Communicating the idea that data science is a broad, multifaceted discipline can be challenging. Many people tend to associate it primarily with computer science applications, such as AI or machine learning. However, the foundations of data science are deeply rooted in statistical theory, going back to the basics championed by pioneers such as Sir Ronald Fisher, who established the field. What we now call “data science” has emerged as a modern discipline largely through advances in computing, but its core principles remain grounded in statistics.
Importantly, data science isn’t limited to one domain; it’s just as applicable to uncovering hidden patterns in biology as it is to solving problems in business or finance. That said, it’s not foolproof. Misapplied methods or unclear assumptions can lead to incorrect conclusions. Choosing the right data science approach depends entirely on the nature of the data and the specific question being asked. Helping others grasp this nuance is essential for using data science effectively and responsibly.
4. How can data analysis go wrong?
As the saying goes, “garbage in, garbage out.” If the original data is not high-quality, the analysis will likely be incorrect. Performing basic quality control and normalization, labeling samples correctly — all of this is critically important to generate results that can be validated. A basic lesson is that for data science models, reproducibility and rigor are key. Along those lines, anyone collaborating with data scientists should understand the concepts of over-fitting, validation and extrapolation.
5. What advice would you give to researchers in training who are interested in careers leveraging data science?
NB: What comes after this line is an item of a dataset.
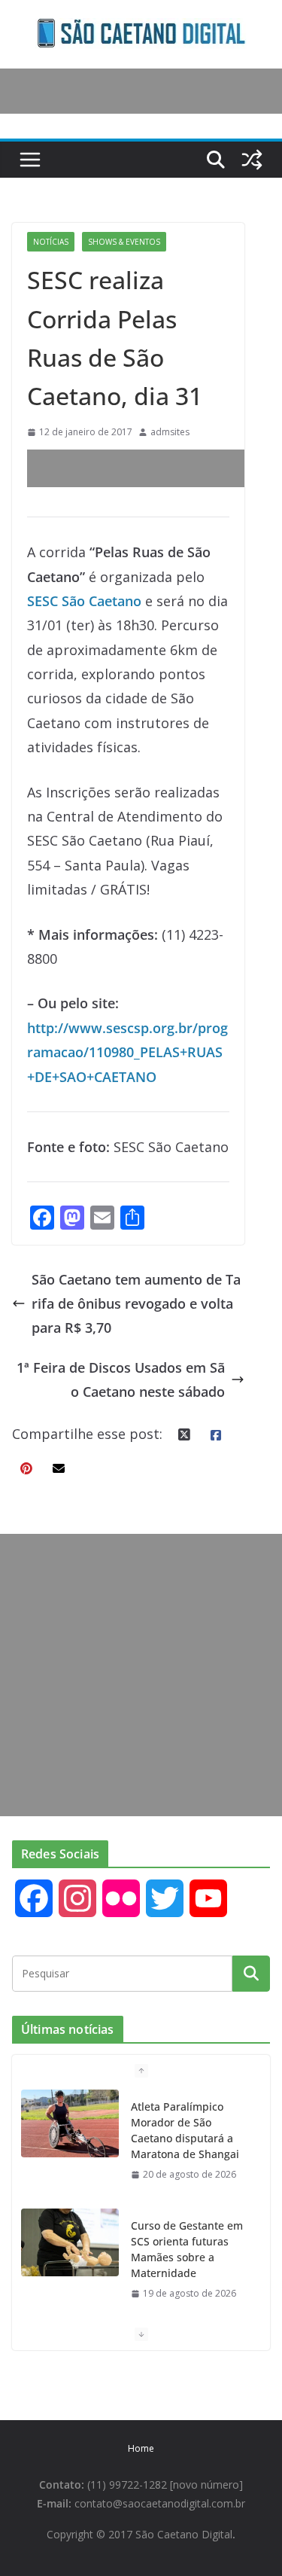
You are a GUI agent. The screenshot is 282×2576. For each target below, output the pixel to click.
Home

AI machinery is reshaping nearly every field, including data science, and its momentum continues to accelerate. For young researchers entering this field, learning how to leverage AI tools effectively isn’t just a bonus — it’s becoming indispensable. One of the most accessible and immediately impactful applications of AI is in streamlining basic programming tasks. AI tools can dramatically reduce the time spent on repetitive or routine work. Gaining agility in optimizing these AI tools will provide young researchers with an edge that will be greatly appreciated by employers. Beyond that, spending time thinking creatively about larger-than-life problems can spur novel applications in data science, particularly when accompanied by AI-enabled tools. I would urge researchers in training to revisit old basic biology questions. They may not have been “solvable” back then, but might be more tractable today.